- [Goal] List each line of the records below that contains the string "pixels". Case counts.

- [Input for this task]
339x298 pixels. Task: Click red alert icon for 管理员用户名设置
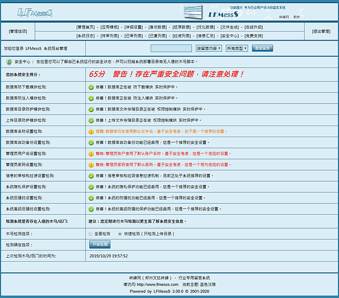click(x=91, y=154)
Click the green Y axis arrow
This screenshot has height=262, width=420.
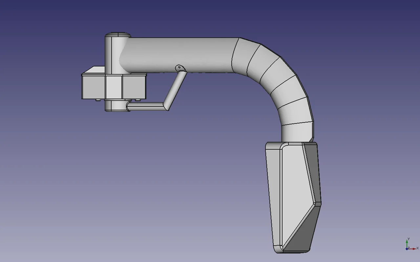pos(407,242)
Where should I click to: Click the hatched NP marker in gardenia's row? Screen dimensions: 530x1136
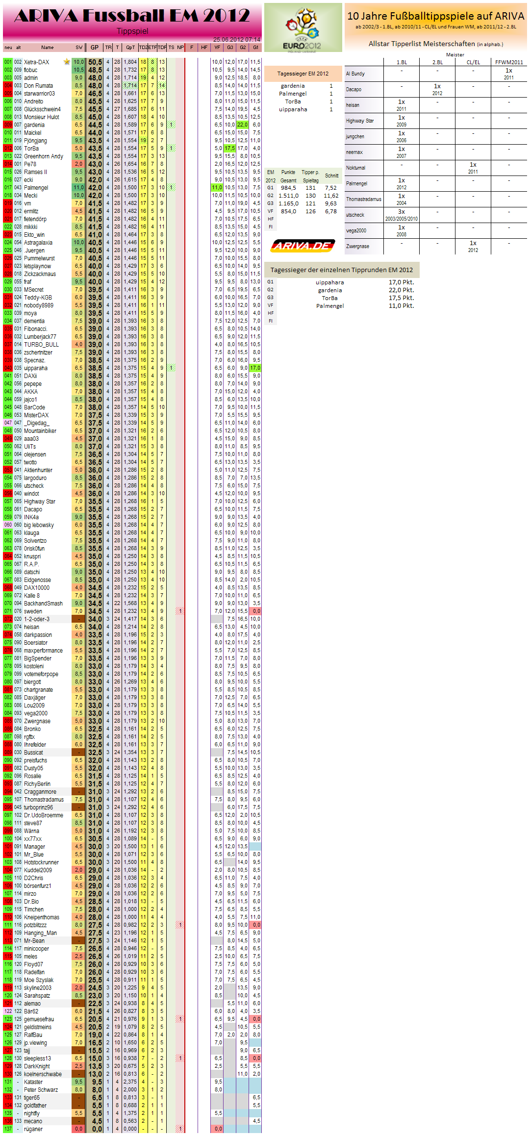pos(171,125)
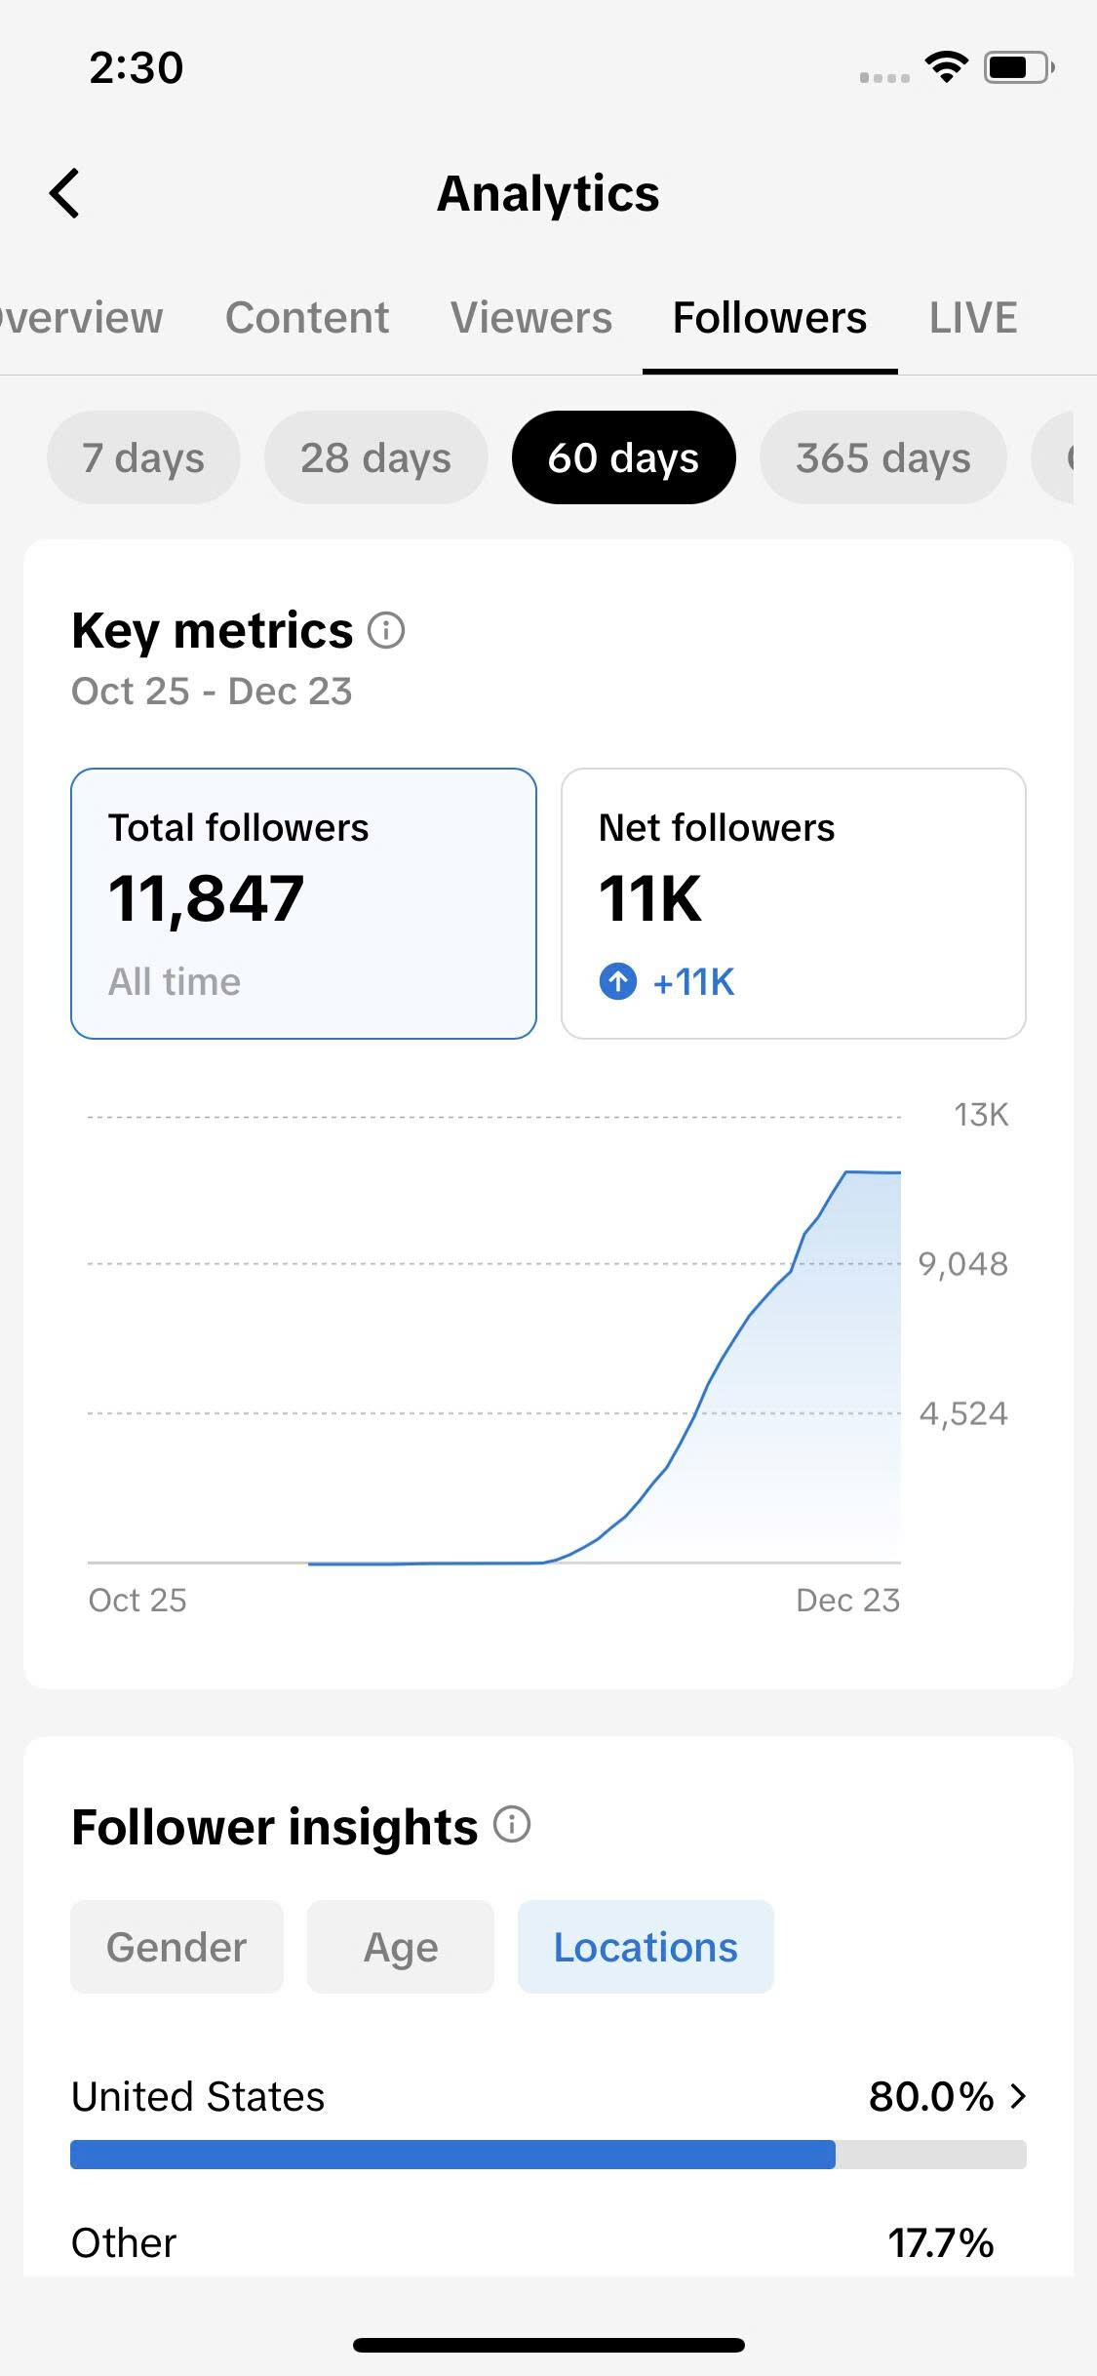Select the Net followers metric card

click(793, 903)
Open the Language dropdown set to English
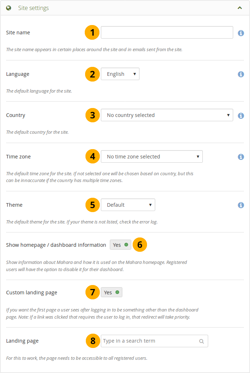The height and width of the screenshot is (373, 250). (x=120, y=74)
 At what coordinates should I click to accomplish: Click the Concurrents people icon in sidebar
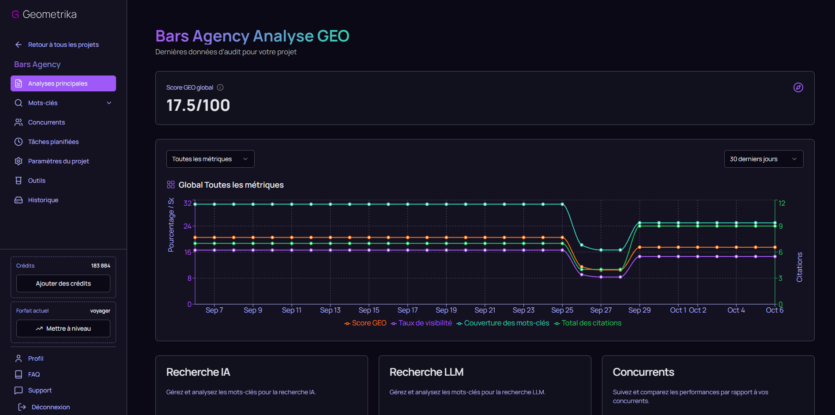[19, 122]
* * *
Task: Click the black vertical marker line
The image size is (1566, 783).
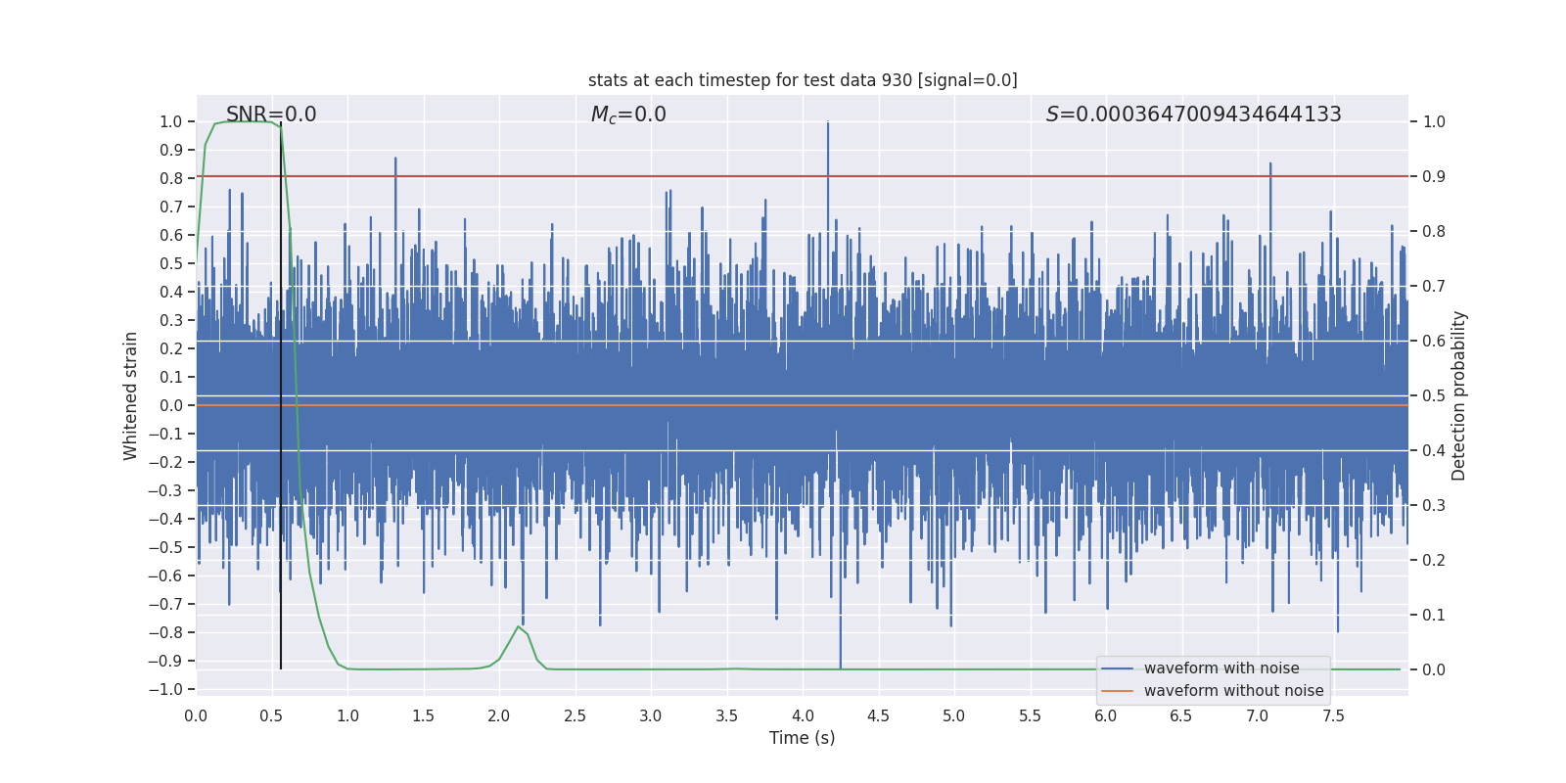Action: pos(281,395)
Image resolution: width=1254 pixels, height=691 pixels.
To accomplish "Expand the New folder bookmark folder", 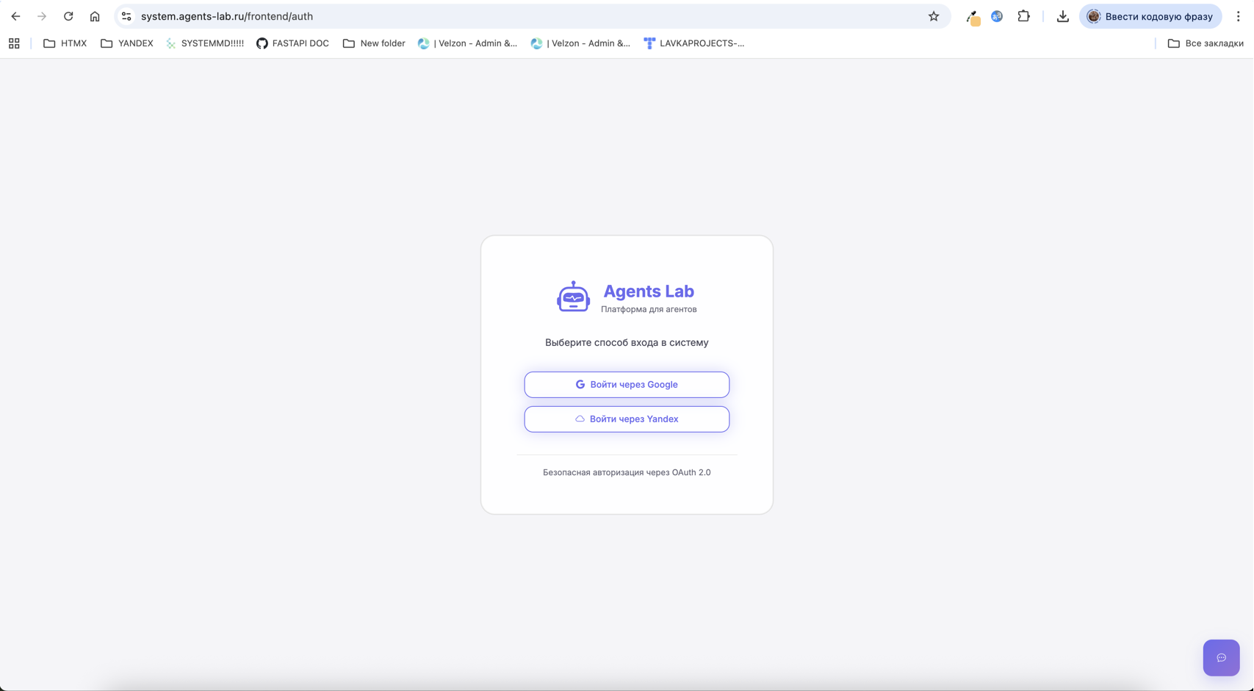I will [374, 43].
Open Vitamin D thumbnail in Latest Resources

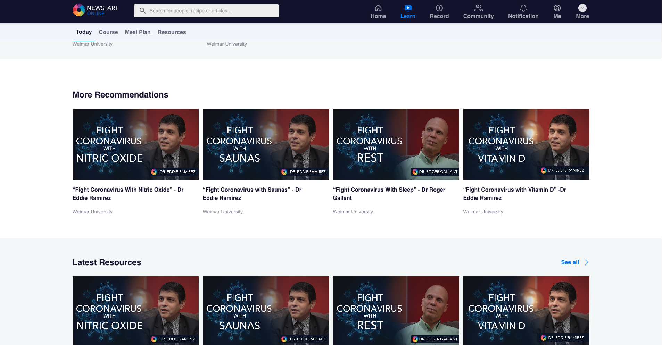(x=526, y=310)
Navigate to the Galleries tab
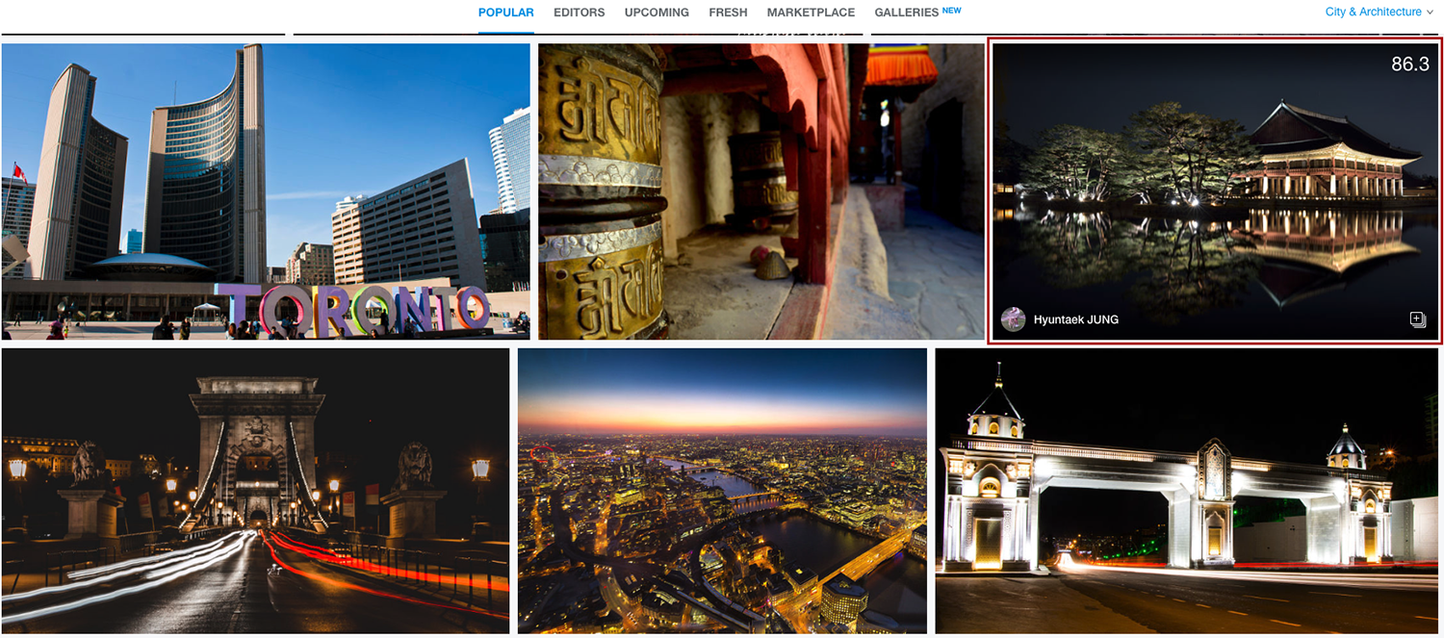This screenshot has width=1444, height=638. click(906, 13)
--
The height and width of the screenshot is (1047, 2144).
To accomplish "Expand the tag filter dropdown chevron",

- [Solution below]
339x298 pixels. Task: Click red alert icon for 管理员用户名设置
Image resolution: width=1254 pixels, height=691 pixels.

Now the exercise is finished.